Qué ha resuelto la DGT
El criterio de la autoridad fiscal se centra en la naturaleza del grupo de herederos que se constituye en supuestos de herencia intestada o cuando los bienes se reciben en proindiviso. Según la interpretación de la Ley 29/1987, la reducción del 95% sobre el valor de la empresa familiar beneficia por igual a todos los causahabientes sobre la parte del valor del bien incluida en su base imponible.
La resolución determina que, al constituirse un grupo de herederos, el cumplimiento de los requisitos de permanencia es una condición colectiva. Por tanto, si uno solo de los coherederos incumple el deber de mantener el valor de la empresa familiar durante el periodo exigido, se produce la pérdida de la reducción para la totalidad de los beneficiarios. En este escenario, los herederos deberán abonar la parte del impuesto que no se ingresó originalmente, junto con los correspondientes intereses de demora.
Qué significa para ti
Si usted es heredero de una empresa familiar y la transmisión no se realiza mediante un testamento que individualice los bienes, o si los herederos mantienen la propiedad de forma compartida (proindiviso), su beneficio fiscal depende del comportamiento de los demás.
- Riesgo colectivo: La decisión o el incumplimiento de un solo coheredero puede anular el beneficio fiscal de todos los miembros del grupo.

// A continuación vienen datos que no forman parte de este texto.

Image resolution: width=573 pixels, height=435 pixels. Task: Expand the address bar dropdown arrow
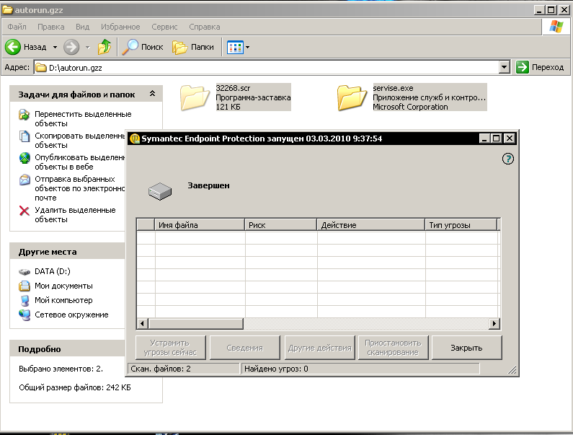tap(505, 67)
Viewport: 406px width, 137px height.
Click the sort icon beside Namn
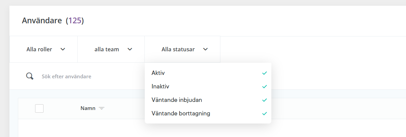[x=102, y=108]
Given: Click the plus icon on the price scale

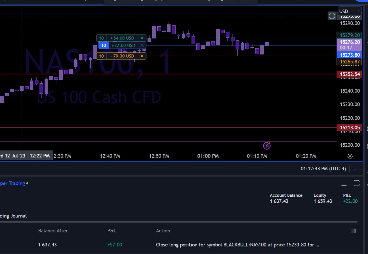Looking at the screenshot, I should (x=332, y=16).
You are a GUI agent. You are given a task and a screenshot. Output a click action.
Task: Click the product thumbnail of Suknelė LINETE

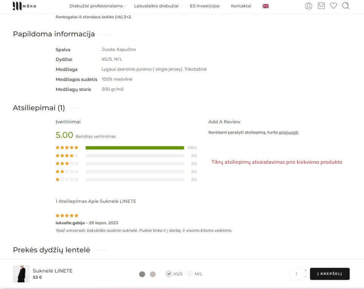tap(21, 273)
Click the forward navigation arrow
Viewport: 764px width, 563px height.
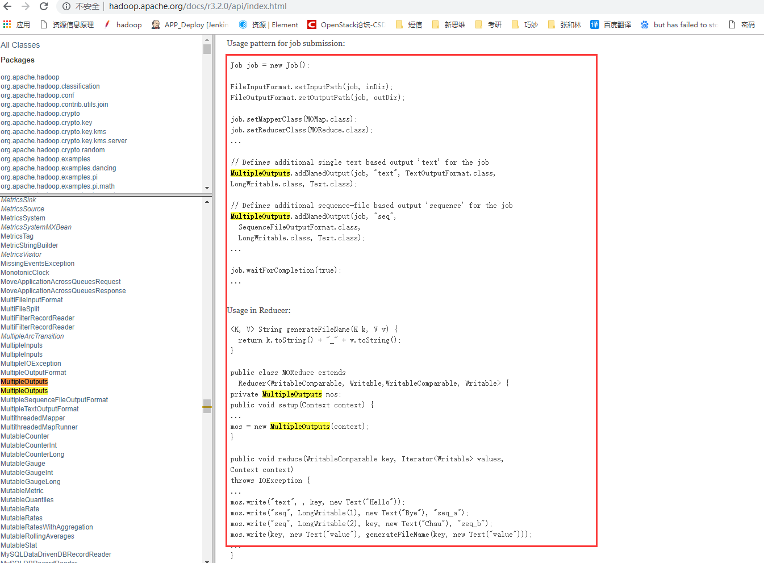[x=26, y=7]
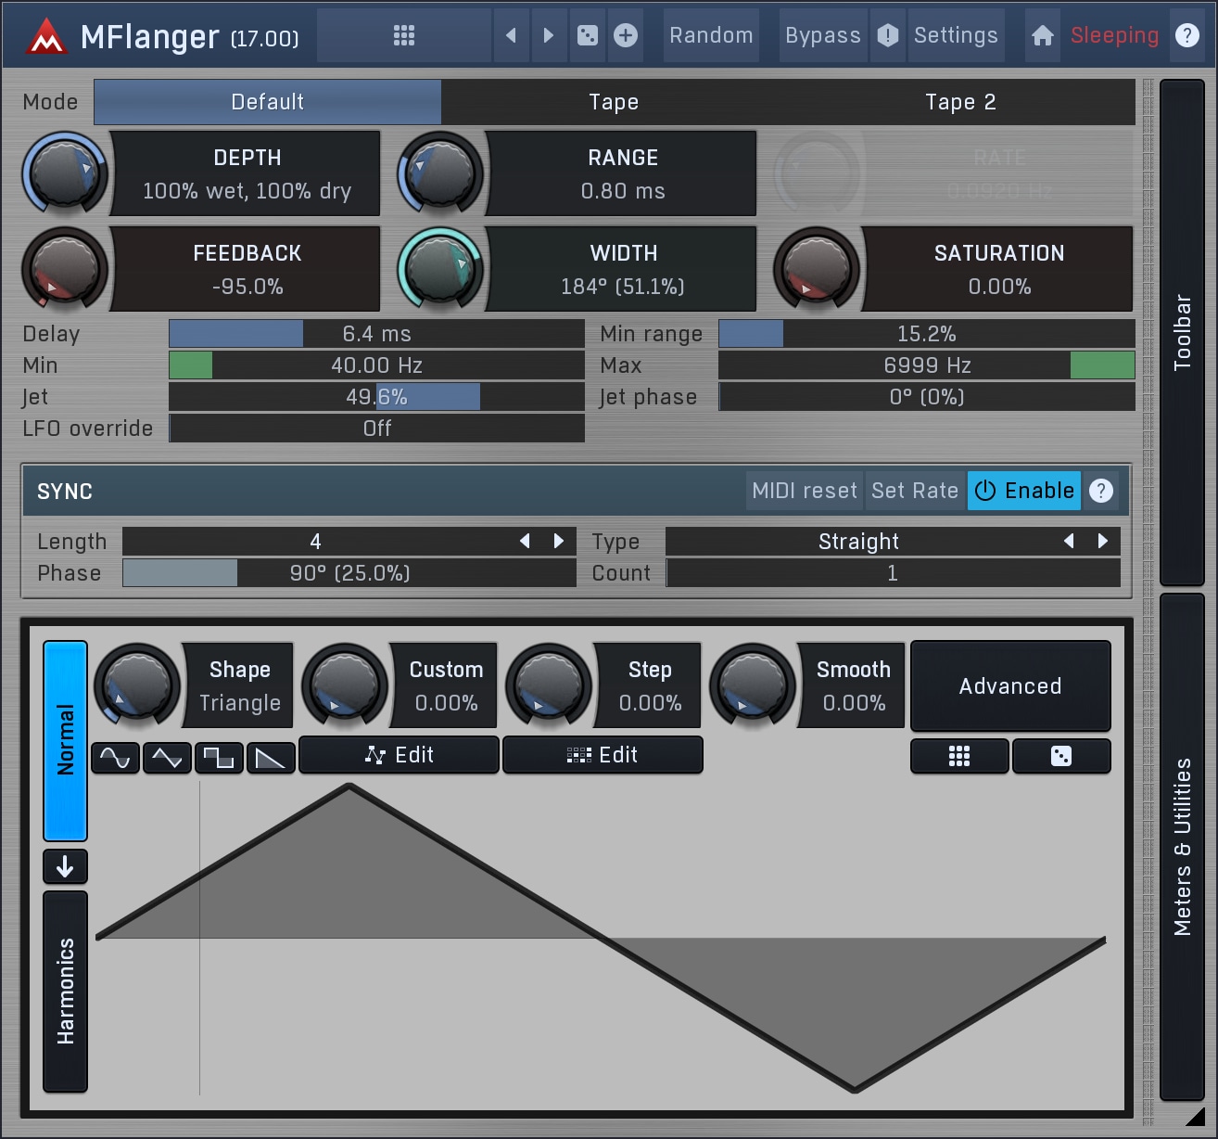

- Impacto económico: La pérdida de la reducción del 95% no solo implica pagar el impuesto principal, sino también los intereses de demora generados desde el momento de la sucesión.
- Base imponible: El beneficio se aplica sobre la parte del valor de la empresa que integra la base imponible de cada heredero.
Qué conviene hacer
Ante situaciones de sucesión de empresas familiares, es necesario valorar la estructura de la transmisión. La existencia de un testamento que permita una adjudicación clara de bienes puede evitar que la situación de un heredero comprometa la posición fiscal de los demás. Es fundamental analizar la composición del grupo de herederos y los compromisos de permanencia que la normativa exige para asegurar la estabilidad de la reducción fiscal.
Preguntas frecuentes
- ¿Afecta este criterio si hay un testamento que reparte los bienes?
- El criterio se aplica específicamente cuando no hay testamento o cuando los bienes se heredan en proindiviso, formando un grupo de herederos.
- ¿Qué sucede con los intereses de demora?
- Los herederos deberán abonar la parte del impuesto que se dejó de ingresar debido a la reducción, sumando los intereses de demora correspondientes.